Hal tersebut dilakukan sebab pelaku UMKM merupakan penggerak utama perekonomian daerah yang layak mendapatkan dukungan penuh untuk program pendanaan dari pemerintah pusat.
"Kami Kanwil DJPb Bengkulu hadir sebagai sahabat UMKM di daerah, banyak pelaku usaha yang selama ini ragu meminjam modal di lembaga formal karena khawatir dengan proses yang rumit atau syarat agunan yang memberatkan, untuk itu kami terus mendorong agar pelaku UMKM dapat memanfaatkan sejumlah program pendanaan yang disediakan oleh pemerintah pusat," kata Kepala Kantor Wilayah (Kanwil) DJPb Bengkulu Mohamad Irfan Surya Wardhana di Kota Bengkulu, Minggu.
Untuk program pendanaan yang disediakan oleh pemerintah pusat seperti kredit usaha rakyat (KUR) dengan total alokasi anggaran di wilayah Provinsi Bengkulu untuk tahun 2026 sebesar Rp3,83 triliun.
Ia mengatakan, dengan penyaluran dana atau plafon untuk Provinsi Bengkulu yaitu Rp3,83 triliun tersebut ditargetkan dapat menjangkau sebanyak 28.981 debitur atau pelaku usaha yang mencakup target debitur baru maupun debitur yang diharapkan naik kelas (graduasi)
Irfan menyebut, melalui penyaluran skema konvensional tersebut ditargetkan sebanyak 27.015 debitur yang memanfaatkan program KUR yang terbagi cukup berimbang antara mencari debitur baru 14.667 dan mendorong debitur lama untuk naik kelas atau graduasi sebesar 12.348 pelaku usaha
Sedangkan untuk skema syariah di targetkan mencapai 1.966 debitur, dengan mayoritas target difokuskan pada debitur baru sebanyak 1.625 debitur dibandingkan target graduasi 341 debitur.
Lanjut Irfan, terdapat program kredit usaha ultra mikro (UMi) di wilayah Provinsi Bengkulu sejak Januari hingga pertengahan Juni 2026 penyalurannya telah mencapai Rp50,11 miliar dengan 7.259 debitur.
Untuk penyaluran program UMi tersebut berasal dari Lembaga Keuangan Bukan Bank (LKBB) seperti Permodalan Nasional Madani (PNM) mencapai Rp45,89 miliar kepada 6.592 debitur.

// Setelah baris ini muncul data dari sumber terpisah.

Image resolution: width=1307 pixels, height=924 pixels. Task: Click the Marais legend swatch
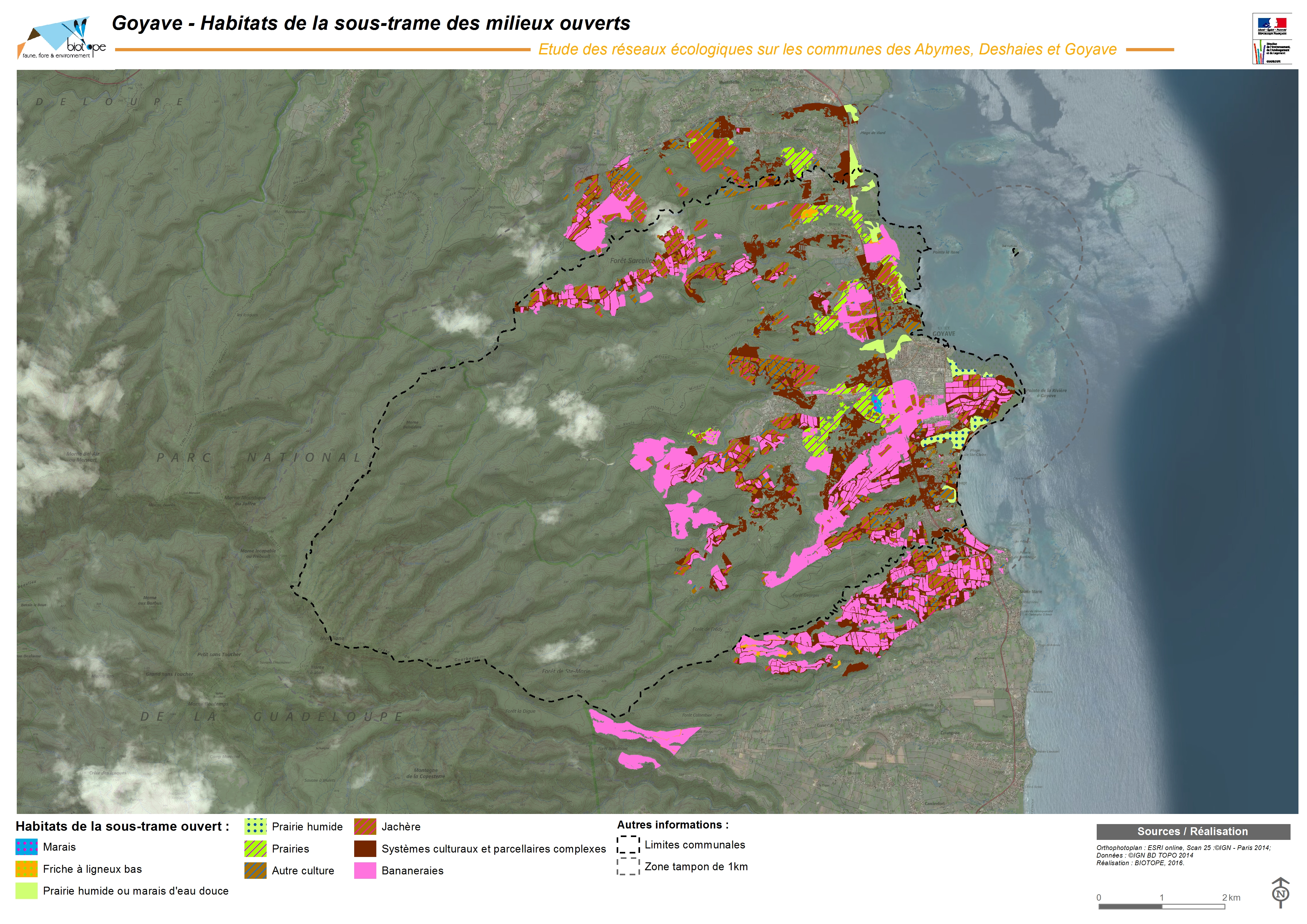click(26, 847)
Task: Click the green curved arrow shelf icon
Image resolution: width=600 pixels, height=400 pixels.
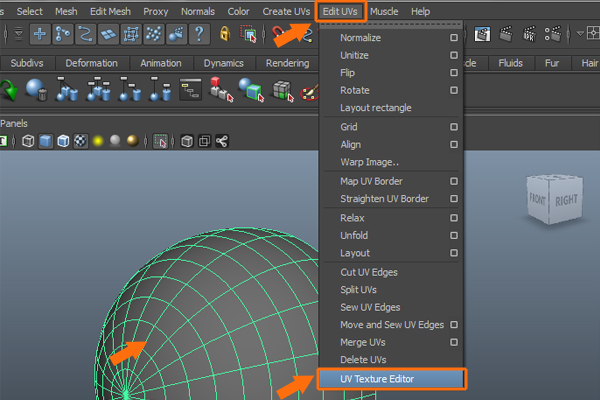Action: (11, 92)
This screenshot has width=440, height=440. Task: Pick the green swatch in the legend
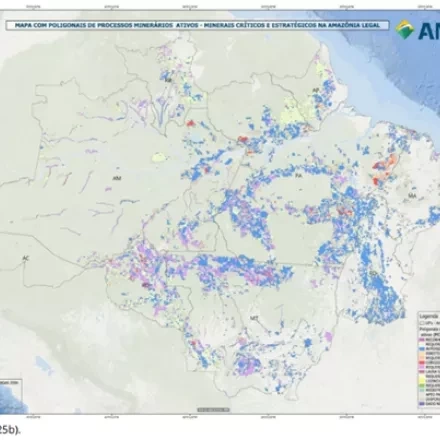pyautogui.click(x=421, y=385)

Kemudian, PT Bahana Artha Ventura (BAV) dengan penyaluran sebesar Rp3,95 miliar untuk 651 debitur, PT Pegadaian & Koperasi Simpan Pinjam (KSP) Jasa masing-masing menyalurkan Rp175 juta untuk 15 debitur dan Rp100 juta untuk satu orang debitur.

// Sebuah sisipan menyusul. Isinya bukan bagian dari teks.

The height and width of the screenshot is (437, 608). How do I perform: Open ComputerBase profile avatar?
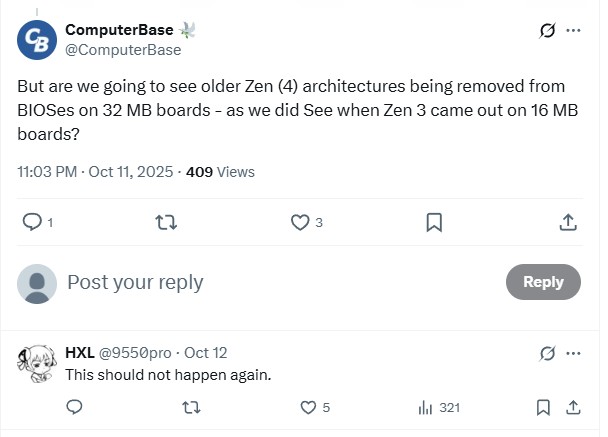click(x=37, y=39)
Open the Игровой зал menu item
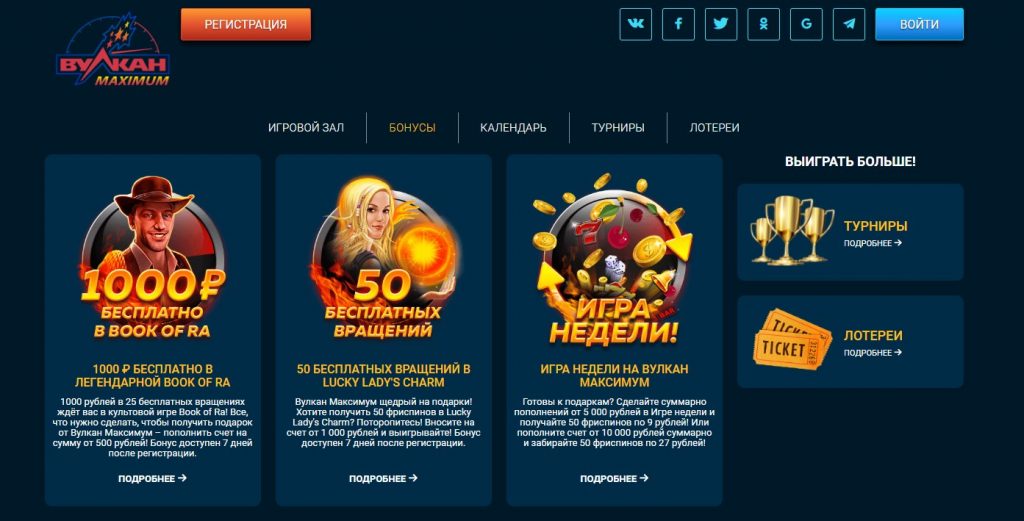 click(306, 128)
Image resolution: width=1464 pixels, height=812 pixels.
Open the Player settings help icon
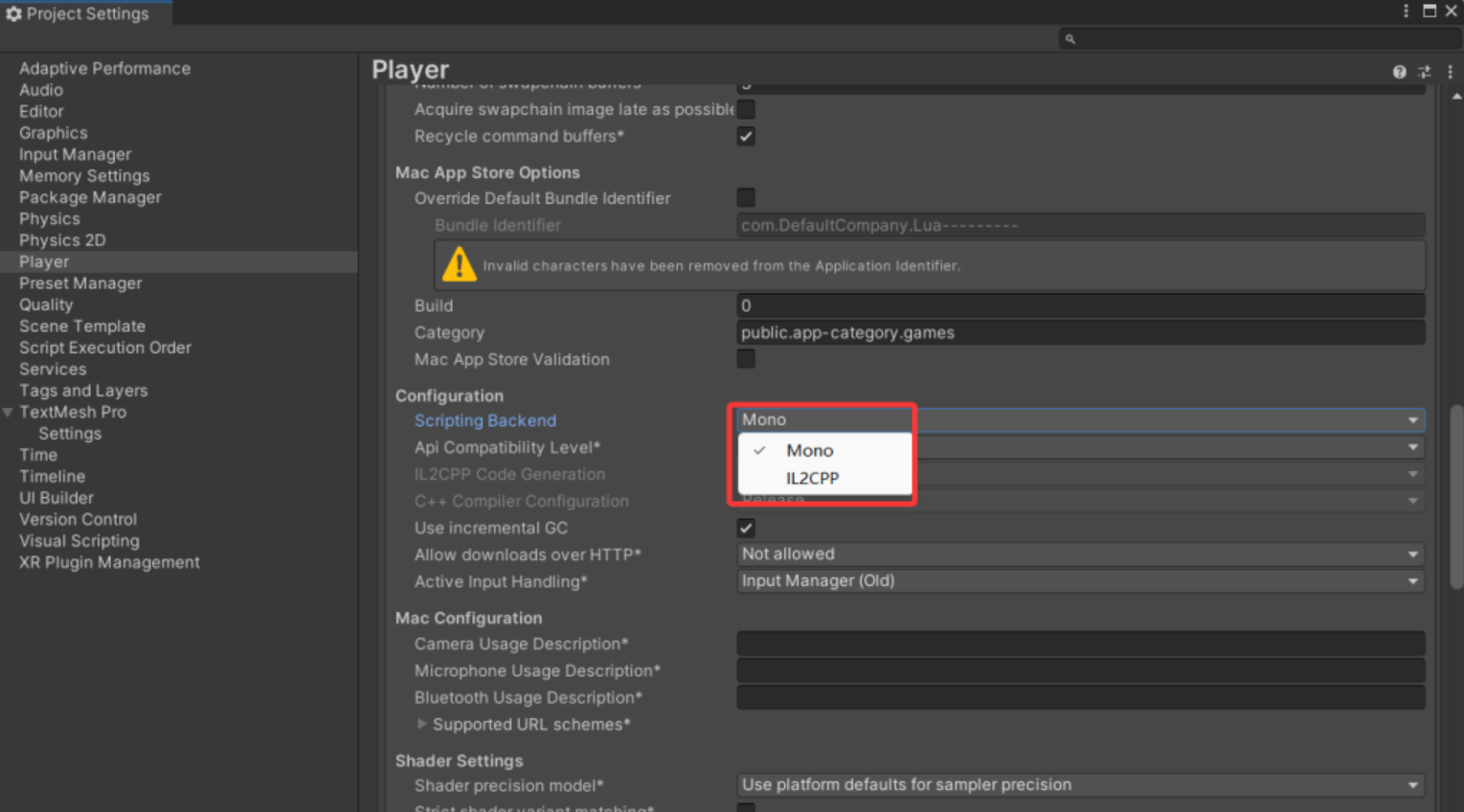click(x=1399, y=72)
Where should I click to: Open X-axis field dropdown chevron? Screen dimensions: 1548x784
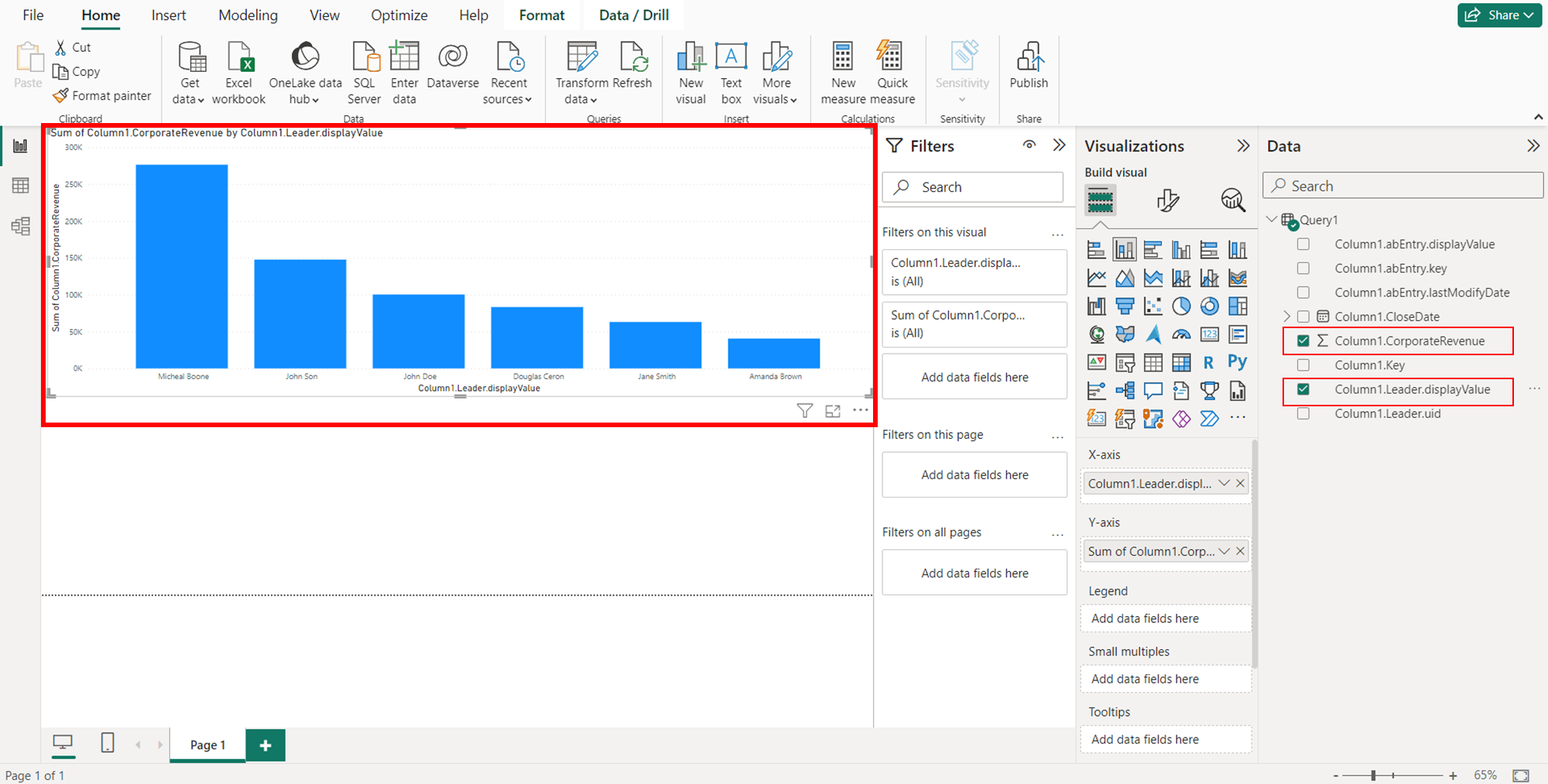point(1224,483)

"Dengan demikian, kami terus mendorong agar seluruh pelaku UMKM di wilayah Provinsi Bengkulu dapat memanfaatkan sejumlah program pendanaan guna mengembangkan usahanya agar dapat naik kelas," terang dia.
Selain itu, Irfan meminta kepada seluruh masyarakat agar menjauhi jeratan rentenir atau pinjaman ilegal, dan mulai mengoptimalkan program pembiayaan resmi yang profesional dan bebas biaya pengajuan.